A Russian Billionaire's Delusions of NBA Wealth
Could Mikhail Prokhorov be looking to cash in on the Donald Sterling bump?
NetsDaily reports that the Russian mogul is in "ongoing discussions" to sell some of his majority stake in the Brooklyn Nets to Guggenheim Sports and Entertainment Assets, which owns the Los Angeles Dodgers. It's unclear how advanced those talks are, and according to NetsDaily, any potential deal would be a "combination of assets" that would still allow Prokhorov to maintain his controlling stake in the team. His business partner, Bruce Ratner, would also keep his majority share in Barclays Center, the team's arena.
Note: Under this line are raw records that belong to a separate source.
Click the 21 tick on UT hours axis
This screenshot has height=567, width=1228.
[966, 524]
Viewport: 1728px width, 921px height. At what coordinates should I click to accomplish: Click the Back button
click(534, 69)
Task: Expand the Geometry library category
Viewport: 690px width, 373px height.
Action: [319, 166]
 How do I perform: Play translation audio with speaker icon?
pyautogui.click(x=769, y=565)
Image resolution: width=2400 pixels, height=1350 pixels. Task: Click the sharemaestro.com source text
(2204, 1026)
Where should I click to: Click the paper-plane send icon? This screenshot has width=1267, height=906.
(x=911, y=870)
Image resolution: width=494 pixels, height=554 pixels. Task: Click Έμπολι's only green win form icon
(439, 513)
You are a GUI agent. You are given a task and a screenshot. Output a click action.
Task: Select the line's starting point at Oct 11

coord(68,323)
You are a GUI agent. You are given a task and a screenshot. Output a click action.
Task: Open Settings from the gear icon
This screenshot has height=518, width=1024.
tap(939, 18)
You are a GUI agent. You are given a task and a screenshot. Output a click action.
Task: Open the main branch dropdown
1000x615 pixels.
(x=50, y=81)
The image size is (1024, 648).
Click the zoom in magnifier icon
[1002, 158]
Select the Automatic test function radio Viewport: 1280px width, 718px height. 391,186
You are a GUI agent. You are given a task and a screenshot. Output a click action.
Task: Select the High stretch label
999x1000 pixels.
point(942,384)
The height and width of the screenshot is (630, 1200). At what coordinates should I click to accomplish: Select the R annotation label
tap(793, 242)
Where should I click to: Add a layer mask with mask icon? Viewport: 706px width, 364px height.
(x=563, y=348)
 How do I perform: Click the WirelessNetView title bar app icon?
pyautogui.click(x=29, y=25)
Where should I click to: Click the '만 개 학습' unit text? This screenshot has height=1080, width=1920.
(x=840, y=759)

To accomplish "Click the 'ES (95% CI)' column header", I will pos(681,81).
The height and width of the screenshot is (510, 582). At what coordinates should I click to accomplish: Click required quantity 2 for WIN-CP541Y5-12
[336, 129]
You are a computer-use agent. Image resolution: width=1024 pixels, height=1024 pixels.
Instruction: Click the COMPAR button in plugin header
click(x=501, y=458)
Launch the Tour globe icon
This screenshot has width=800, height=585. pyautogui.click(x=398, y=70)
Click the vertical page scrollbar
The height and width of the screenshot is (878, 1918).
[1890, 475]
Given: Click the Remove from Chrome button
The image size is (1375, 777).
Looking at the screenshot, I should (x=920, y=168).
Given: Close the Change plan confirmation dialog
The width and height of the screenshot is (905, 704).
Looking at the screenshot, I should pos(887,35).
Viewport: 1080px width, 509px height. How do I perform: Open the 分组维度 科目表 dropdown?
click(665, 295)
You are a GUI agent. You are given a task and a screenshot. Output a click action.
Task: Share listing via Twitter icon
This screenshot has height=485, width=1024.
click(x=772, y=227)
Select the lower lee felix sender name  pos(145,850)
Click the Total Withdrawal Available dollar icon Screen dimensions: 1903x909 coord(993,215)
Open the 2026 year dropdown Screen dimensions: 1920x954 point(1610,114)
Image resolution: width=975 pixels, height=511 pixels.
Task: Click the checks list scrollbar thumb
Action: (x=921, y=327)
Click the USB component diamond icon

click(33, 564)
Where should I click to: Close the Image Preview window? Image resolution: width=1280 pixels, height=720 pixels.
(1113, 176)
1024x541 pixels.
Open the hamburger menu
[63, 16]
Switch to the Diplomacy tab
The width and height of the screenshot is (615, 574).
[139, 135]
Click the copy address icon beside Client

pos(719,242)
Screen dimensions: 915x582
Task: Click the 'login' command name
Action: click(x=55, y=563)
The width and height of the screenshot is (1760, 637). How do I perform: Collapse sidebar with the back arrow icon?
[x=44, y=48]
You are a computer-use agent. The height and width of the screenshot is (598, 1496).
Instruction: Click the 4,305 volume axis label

Prokhorov owns 80 percent of the Nets, which he purchased in 2010 for $223 million, as well as 45 percent of Barclays. He could expect a healthy return on his investment, thanks to Steve Ballmer's whopping $2 billion purchase of the Los Angeles Clippers after the Sterling's racism scandal. Insiders disagree on the numbers: The arena is valued at $1.1 billion, while the team's value has been pegged at anywhere from $1.2 billion to $1.7 billion. (For what it's worth, ESPN's Darren Rovell, who reported some of these numbers, remains skeptical of their accuracy.)
The team's valuation isn't the only sketchy detail: ESPN reports that contrary to NetsDaily's information, a source indicates Prokhorov might be willing to relinquish his majority control of the Nets.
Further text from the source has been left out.